Complete Video Script
[30, Hadrian's Villa, AD 118–138, Tivoli, near Rome] Of all the cultures Rome conquered, there was one that was even more sophisticated than their own — and that was Greece. While Rome conquered Greece militarily, in many ways it was conquered in return by Greek culture — religion, philosophy, art, and so on. And that assimilation actually elevated and refined Roman civilization. And, thanks to this Roman reverence for all things Greek, much of ancient Greek culture has survived until today.
 As Rome respected and even co-opted Greek culture, we see parallels between the two societies. For example, while Zeus was king of the Greek gods, Jupiter was his Roman counterpart. Poseidon was the Greek god of the sea…while Neptune protected Roman sailors. Greek lovers embraced Aphrodite while Roman Romeos prayed to Venus. And like the Greeks, the Romans earned the favor of their many gods by sculpting them beautifully.

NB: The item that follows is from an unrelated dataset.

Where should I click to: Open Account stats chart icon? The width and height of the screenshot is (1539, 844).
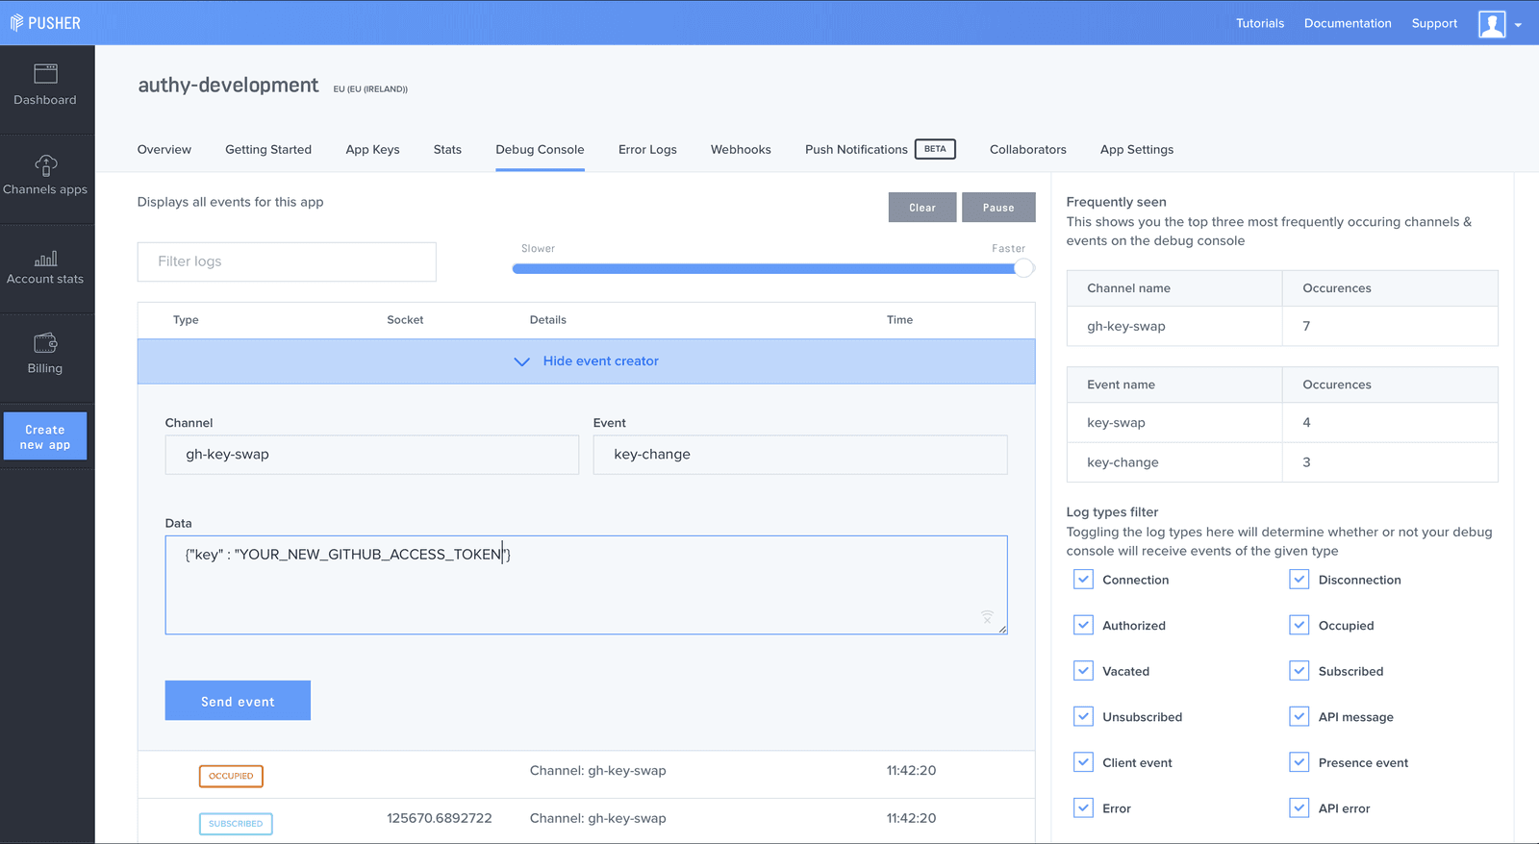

 The Romans built Greek-looking temples. But rather than carved out of stone they were built more economically, no-nonsense structures of cement mixed with rubble, faced with brick, and then decorated with a stucco or marble veneer and a Greek-style facade.
[33, Maison Carrée, AD 2, Nîmes, France] This Roman temple, built in what is now the south of France, is a good example of Greek culture shaping Roman. It's fundamentally an early Roman-style temple — a rectangular building on a high podium with steps leading up to a deep porch, . But it came with a Greek facade and a Greek-style colonnade all around the building, much of it decorative, with no structural function at all.
[34, Roman theater, first century AD, Orange, France; Roman Library of Celcus, AD 110-135, Ephesus, Turkey] Romans used the Greek look for their grandest buildings, from arenas to theaters and libraries. The three Greek orders appeared everywhere — Doric, Ionic, and the Roman favorite: leafy Corinthian — putting that Greek veneer of sophistication and architectural grace over the more pragmatic Roman building and culture.
[35, Capitoline Museums, Rome] Romans emulated the high culture of the Greeks and when it came to capturing beauty, their forte was making excellent copies of Greek originals.
[36, The Discus Thrower (Roman copy of c. 450 BC Greek original), National Museum of Rome] In fact, many original Greek masterpieces, like this discus thrower (while lost today), survive thanks to the Romans, who cranked out copies of them in mass quantities to decorate their temples, villas, and baths.
[37, Capitoline Venus, Capitoline Museums, Rome] This Venus — another roughly 2,000-year-old Roman copy of a 2,500-year-old Greek original — only survives as a Roman copy. It's one of the purest representations of idealized feminine beauty from ancient times.
 These fine Greek-style statues — tangled wrestlers, kissing cupids, and playful characters — which once adorned the courtyards of wealthy families are constant reminders of the sophisticated Greek culture that made wealthy Rome even richer.